Person.photos = relationship(
    Photo,
    primaryjoin="""Person.id==PersonInstance.person_id""",
    secondary="""join(PersonInstance,
                      PhotoInstance,
                      
PersonInstance.id==PhotoInstance.person_instance_id).join(Photo, 
PhotoInstance.photo_id == Photo.id)""",
)

I don't think the secondaryjoin is needed in this case.  I could be wrong.

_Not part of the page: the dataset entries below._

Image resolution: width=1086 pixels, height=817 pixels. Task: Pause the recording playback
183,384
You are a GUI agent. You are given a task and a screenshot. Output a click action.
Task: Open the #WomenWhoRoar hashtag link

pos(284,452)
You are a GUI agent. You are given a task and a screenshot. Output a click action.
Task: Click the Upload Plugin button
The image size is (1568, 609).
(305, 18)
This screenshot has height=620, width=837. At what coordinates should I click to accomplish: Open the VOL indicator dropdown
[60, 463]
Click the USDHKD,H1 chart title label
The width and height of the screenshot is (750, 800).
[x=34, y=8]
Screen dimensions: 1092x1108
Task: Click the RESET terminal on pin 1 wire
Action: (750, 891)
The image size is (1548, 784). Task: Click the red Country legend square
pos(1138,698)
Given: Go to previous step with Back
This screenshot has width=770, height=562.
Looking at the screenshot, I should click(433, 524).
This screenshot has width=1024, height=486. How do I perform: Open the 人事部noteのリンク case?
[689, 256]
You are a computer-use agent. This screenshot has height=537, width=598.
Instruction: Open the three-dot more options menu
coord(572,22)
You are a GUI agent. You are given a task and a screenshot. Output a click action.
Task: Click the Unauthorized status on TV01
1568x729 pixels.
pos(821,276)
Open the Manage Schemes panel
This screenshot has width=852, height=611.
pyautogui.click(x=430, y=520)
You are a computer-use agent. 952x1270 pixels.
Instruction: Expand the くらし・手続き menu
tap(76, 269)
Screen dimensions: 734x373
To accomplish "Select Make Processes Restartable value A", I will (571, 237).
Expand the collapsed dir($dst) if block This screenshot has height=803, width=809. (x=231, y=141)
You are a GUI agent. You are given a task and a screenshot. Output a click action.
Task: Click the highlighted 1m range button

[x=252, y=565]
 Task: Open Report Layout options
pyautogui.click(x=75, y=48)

The way I like to structure these complex joins is something like this...

A.Zs = relationship(
    Z,  # the destination
    primaryjoin="""A.id == B.id""",  # only the first association table
    secondary="""join(B.id == C.id).join(C.id == D.id)...(X.id==Y.id)""",  
# bring the rest of the tables in
    secondaryjoin=="""and_(Y.id==Z.id,  Z.id.in(subselect))"""  # custom 
filtering/join conditions
)

Does that make sense?  Mike has another way of explaining it in the docs, 
but this is how I best remember and implement it.
On Sunday, February 7, 2021 at 3:25:35 PM UTC-5 daneb...@gmail.com wrote:

> I am trying to create a relationship from one table to another, which 
> involves two intermediary tables. I *think* I need to use the secondaryjoin 
> + secondary arguments to relationship(). But after studying the 
> documentation for a long time, I can't get my head around how these 
> arguments are supposed to work.
>
> Here is my schema:
>
> class Person(Base):
>     __tablename__ = "person"
>     id = Column(Integer, primary_key=True)
>
> class PersonInstance(Base):
>     __tablename__ = "person_instance"
>     id = Column(Integer, primary_key=True)
>     person_id = Column(Integer, ForeignKey("person.id"))
>
> class Photo(Base):
>     __tablename__ = "photo"
>     id = Column(Integer, primary_key=True)
>
> class PhotoInstance(Base):
>     __tablename__ = "photo_instance"
>     id = Column(Integer, primary_key=True)
>     photo_id = Column(Integer, ForeignKey("photo.id"))
>     person_instance_id = Column(Integer, ForeignKey("person_instance.id"))
>
> I want to create a one-to-many relationship *Person.photos* which goes 
> from Person -> Photo. A Person is one-to-many with PersonInstance, and a 
> Photo is one-to-many with PhotoInstance objects. The connection from a 
> Person to a Photo exists between PersonInstance and PhotoInstance, via the 
> PhotoInstance.person_instance_id foreign key.
>
> First I tried using only primaryjoin:
>
> photos = relationship(
>     "Photo",
>     primaryjoin=(
>         "and_(Person.id==PersonInstance.person_id, "
>         "PersonInstance.id==PhotoInstance.person_instance_id, "
>         "PhotoInstance.photo_id==Photo.id)"
>     )
> )
>
> I got an error saying it couldn't find the necessary foreign keys to 
> compute the join.
>
> So now I'm messing with secondary + secondaryjoin, but it's really trial & 
> error as I don't know how these arguments are supposed to work in my case.